The Central Bank of Iceland’s surprise six percent interest rate raise this morning to 18 percent is part of the deal agreed with the International Monetary Fund (IMF). According to chairman of the Central Bank, David Oddsson in a press conference this morning, raising interest rates is a sensible action to take at this time.
The reasoning behind the decision is, it would seem, almost entirely for the benefit of the IMF and the agreement Iceland reached with the fund last week. “The agreement, which will go before the IMF Executive Board for approval in the next few days, says, among other things, that the Central Bank should increase interest rates to 18 percent, which has now been done,” Oddsson said.
“This agreement is a reaction to the collapse of the banking system and the heavy external pressure that comes in its wake – which have served to paralyse the currency markets.
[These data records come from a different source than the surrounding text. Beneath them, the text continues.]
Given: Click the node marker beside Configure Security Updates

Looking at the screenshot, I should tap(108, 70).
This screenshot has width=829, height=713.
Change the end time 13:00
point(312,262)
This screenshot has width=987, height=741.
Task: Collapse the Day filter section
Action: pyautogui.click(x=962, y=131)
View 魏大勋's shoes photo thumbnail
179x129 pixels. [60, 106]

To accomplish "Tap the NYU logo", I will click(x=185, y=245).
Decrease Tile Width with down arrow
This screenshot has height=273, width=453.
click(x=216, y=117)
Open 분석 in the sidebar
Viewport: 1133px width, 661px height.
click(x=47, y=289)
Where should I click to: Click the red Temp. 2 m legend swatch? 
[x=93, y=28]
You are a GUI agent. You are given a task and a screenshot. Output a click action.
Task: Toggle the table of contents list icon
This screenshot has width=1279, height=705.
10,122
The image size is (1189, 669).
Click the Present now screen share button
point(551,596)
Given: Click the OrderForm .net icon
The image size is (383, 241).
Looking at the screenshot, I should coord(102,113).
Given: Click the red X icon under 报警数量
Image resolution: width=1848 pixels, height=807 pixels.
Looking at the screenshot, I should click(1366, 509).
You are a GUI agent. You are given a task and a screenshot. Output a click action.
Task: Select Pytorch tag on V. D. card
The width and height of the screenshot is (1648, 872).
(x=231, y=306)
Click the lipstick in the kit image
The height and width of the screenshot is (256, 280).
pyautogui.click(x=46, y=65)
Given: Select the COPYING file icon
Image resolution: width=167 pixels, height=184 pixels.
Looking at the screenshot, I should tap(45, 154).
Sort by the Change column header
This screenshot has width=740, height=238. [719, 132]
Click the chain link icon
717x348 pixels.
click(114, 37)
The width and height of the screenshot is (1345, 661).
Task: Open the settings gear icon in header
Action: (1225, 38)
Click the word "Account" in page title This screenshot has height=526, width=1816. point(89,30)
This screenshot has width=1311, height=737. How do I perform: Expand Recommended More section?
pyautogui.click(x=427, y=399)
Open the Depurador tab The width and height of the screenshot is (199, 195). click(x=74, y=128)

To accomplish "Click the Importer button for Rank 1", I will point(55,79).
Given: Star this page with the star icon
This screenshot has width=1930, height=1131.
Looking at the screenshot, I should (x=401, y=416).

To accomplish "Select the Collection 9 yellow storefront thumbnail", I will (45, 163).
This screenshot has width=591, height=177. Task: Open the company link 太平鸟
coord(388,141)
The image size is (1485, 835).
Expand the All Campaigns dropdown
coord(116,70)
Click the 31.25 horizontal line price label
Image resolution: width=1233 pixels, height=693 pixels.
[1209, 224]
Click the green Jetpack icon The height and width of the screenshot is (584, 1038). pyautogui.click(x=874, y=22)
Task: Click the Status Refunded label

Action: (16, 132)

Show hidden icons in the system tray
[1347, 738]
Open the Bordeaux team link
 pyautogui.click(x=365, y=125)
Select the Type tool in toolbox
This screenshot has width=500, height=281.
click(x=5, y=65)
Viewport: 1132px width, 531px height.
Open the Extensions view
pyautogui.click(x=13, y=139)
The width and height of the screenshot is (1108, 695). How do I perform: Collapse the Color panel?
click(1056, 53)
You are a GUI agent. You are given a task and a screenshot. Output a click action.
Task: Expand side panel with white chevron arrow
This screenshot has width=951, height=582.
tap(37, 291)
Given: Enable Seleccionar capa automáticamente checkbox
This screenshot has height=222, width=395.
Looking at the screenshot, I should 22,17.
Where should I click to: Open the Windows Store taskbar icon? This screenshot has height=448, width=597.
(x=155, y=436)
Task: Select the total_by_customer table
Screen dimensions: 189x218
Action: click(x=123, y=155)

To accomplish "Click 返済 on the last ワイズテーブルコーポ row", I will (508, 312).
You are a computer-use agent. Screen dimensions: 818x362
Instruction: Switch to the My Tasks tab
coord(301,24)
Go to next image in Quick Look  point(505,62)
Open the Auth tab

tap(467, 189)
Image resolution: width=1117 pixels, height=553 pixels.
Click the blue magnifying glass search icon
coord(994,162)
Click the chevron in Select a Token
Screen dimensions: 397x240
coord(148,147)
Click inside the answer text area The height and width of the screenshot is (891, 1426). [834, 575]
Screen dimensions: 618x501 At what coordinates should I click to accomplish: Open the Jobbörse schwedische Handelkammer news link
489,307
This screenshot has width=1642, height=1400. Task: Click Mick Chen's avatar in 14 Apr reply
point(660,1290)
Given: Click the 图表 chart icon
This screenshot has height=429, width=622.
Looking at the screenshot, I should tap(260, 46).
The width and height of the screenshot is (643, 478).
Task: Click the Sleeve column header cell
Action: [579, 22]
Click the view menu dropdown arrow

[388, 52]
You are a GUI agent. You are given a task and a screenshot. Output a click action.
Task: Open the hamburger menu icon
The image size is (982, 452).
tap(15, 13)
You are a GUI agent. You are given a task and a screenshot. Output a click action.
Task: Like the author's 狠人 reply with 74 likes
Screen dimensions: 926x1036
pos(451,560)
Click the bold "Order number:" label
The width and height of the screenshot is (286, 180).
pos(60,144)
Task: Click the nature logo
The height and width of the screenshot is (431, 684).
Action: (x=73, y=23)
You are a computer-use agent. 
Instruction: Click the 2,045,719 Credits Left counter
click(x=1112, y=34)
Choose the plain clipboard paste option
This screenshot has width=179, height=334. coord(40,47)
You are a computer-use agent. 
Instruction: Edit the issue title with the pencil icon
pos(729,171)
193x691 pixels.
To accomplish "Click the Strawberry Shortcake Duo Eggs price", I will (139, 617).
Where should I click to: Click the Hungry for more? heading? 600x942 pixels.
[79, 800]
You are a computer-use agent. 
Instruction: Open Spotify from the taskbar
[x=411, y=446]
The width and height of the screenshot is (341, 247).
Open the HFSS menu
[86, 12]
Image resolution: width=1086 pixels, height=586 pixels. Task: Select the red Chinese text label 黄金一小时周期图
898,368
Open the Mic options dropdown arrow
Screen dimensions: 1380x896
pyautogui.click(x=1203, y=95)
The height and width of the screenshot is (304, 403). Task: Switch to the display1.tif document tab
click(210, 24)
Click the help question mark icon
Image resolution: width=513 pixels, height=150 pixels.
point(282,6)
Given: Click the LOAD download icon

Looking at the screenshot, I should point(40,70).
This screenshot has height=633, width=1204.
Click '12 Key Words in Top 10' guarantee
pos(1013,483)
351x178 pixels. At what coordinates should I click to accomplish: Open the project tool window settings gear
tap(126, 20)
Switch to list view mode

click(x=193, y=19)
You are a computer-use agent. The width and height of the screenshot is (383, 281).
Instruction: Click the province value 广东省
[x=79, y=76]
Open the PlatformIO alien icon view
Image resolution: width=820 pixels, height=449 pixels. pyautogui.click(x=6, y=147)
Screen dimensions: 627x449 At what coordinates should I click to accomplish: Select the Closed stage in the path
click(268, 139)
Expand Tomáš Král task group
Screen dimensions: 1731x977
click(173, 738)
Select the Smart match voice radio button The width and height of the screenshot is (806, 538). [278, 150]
Although the situation has improved slightly recently, the Central Bank’s principle objective is unavoidably to get the currency markets going again properly,” Visir.is reports Oddsson as saying.
The board of the Central Bank is concentrating its efforts on making the currency trade work normally again and to stabilise the Icelandic krona. The real exchange rate is much lower than Icelanders are currently feeling. It is therefore viewed as unavoidable to take action to stabilise the foundation of the krona on the international currency markets with increased interest rates ready for when the currency is re-traded without the current restrictions.
“Negative real interest could weaken that foundation,” Oddsson said. “A reduction in demand could lead to surpluses accumulating quickly on goods and service transactions with foreign countries.”
“Production stagnation and parity or excess in foreign trade will serve to increase the value of the krona, provided that trust can be returned to the currency markets. The plan, as it stands, is to reduce the base rate in harmony with the speed at which inflation decreases,” Oddsson explained.